### 対象の文章

* * * *

看護師でありながら「病院が苦手で」

── 教員として働いた後、訪問看護師として、ふたたび医療の現場に戻られました。どんな思いがあったのでしょう?

 

中野さん:学生と一緒に実習の現場で患者さんと関わるうちに、看護師としての楽しさや喜びをあらためて実感し、現場に戻りたいと思ったんです。ただ、病院で働くという選択肢はまったくありませんでした。

 

中野誠子さん
看護専門学校の教員として勤務していたころの中野さん

── 病院で働くのは嫌だった?

 

中野さん:看護師である私がこんなことを言うのも変ですが、病院の雰囲気が苦手で(笑)。白衣も苦手です。なんだか緊張しちゃうんですよね。それに、精神疾患について学べば学ぶほど、その方の日常生活に関わりながらサポートしていくことが大事だと感じていました。病院は治療するところなので、看護師が患者さんの生活まで考えてケアするのは難しい。自分が患者さんとどう関わりたいかを考えたときに、その人のライフスタイルに合わせて在宅で支えていく「訪問看護師」として働くことを決めました。

 

ですが、その後40歳で転職した訪問看護ステーションでは、経営陣との考え方の違いなど、中堅ならではの悩みにぶつかり、モヤモヤすることも。長年の友人2人と飲んでいたとき、仕事の愚痴を漏らしたら、「そんなに職場が不満なら、自分で起業してみたらどう?」と言われたんです。その言葉をきっかけに起業を決意し、半年後にはその3人で法人を起ち上げました。

 

訪問看護ステーション「くるみ」の創業メンバー
訪問看護ステーション「くるみ」の創業メンバー。一番右が中野さん

── わずか半年で。すごい行動力ですね。

 

中野さん:1人は20年来の看護師仲間で、もうひとりはIT企業の経営者。彼が経営のスキルを活かして、緻密な事業計画を練るなど、率先して導いてくれたおかげです。

* * * *

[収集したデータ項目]
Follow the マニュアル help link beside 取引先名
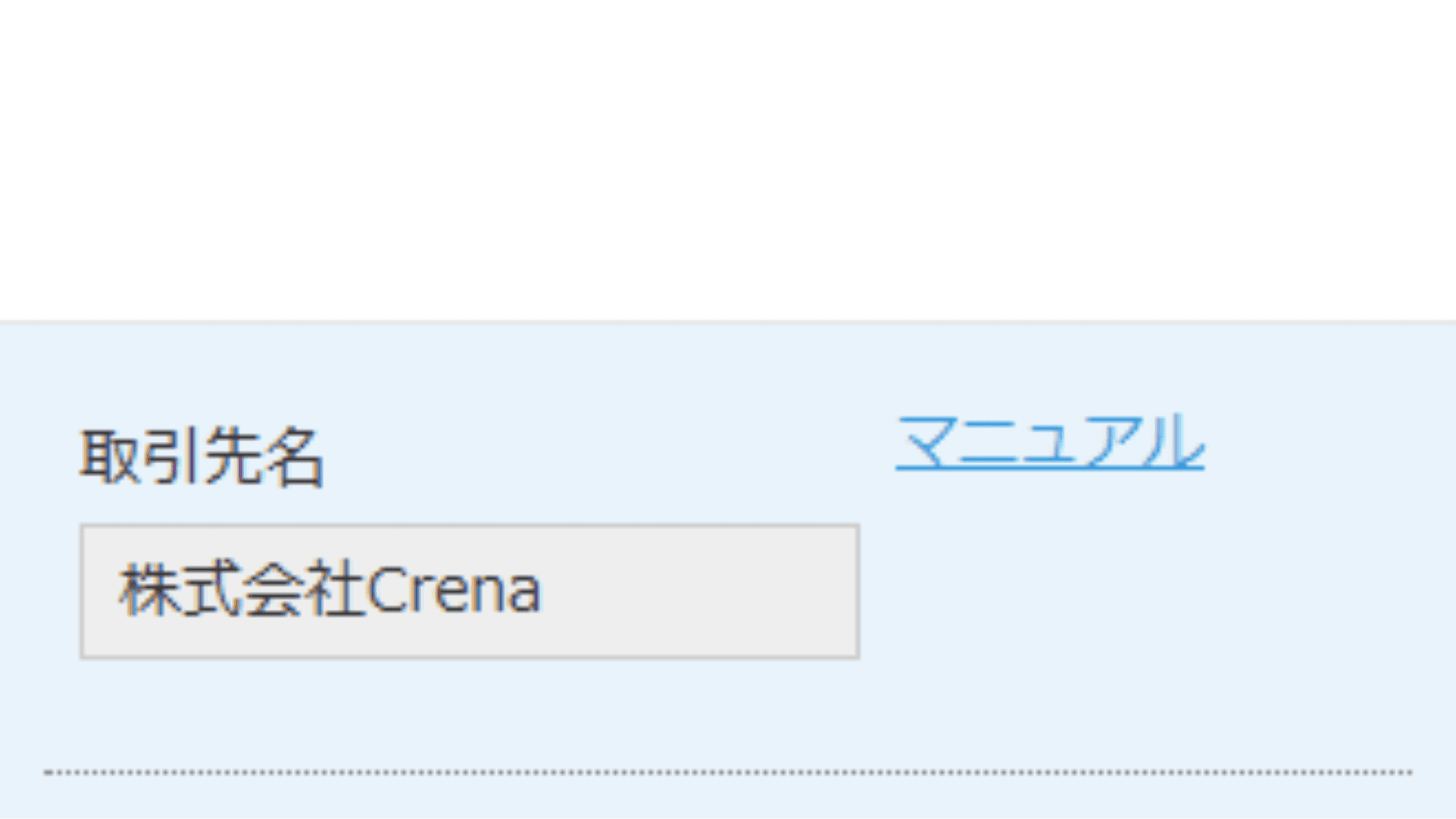1456x819 pixels. click(1050, 442)
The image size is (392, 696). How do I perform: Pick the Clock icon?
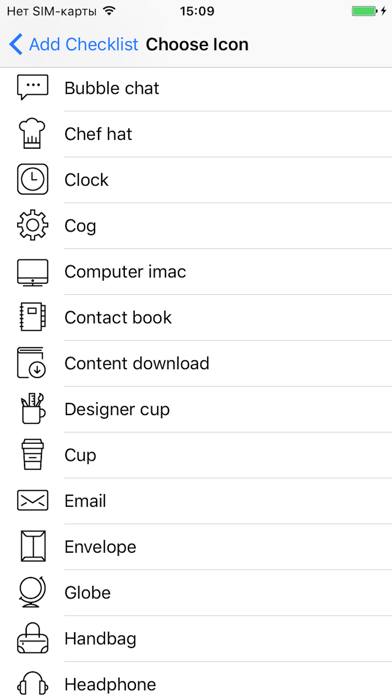[x=32, y=179]
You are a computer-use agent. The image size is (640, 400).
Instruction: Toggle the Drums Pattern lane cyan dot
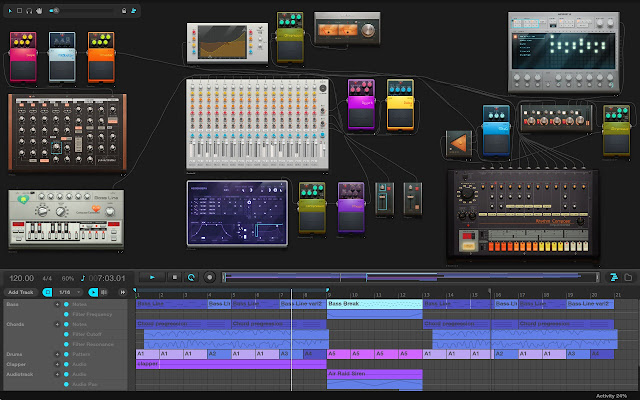pyautogui.click(x=67, y=354)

* * * *

### 課題の目的
訪問看護師へのインタビューのうち、「中野さん:看護師である私がこ」で始まり「として働くことを決めました。」までの部分を、一字一句変えずに書き写してください。

### 課題への回答
中野さん:看護師である私がこんなことを言うのも変ですが、病院の雰囲気が苦手で(笑)。白衣も苦手です。なんだか緊張しちゃうんですよね。それに、精神疾患について学べば学ぶほど、その方の日常生活に関わりながらサポートしていくことが大事だと感じていました。病院は治療するところなので、看護師が患者さんの生活まで考えてケアするのは難しい。自分が患者さんとどう関わりたいかを考えたときに、その人のライフスタイルに合わせて在宅で支えていく「訪問看護師」として働くことを決めました。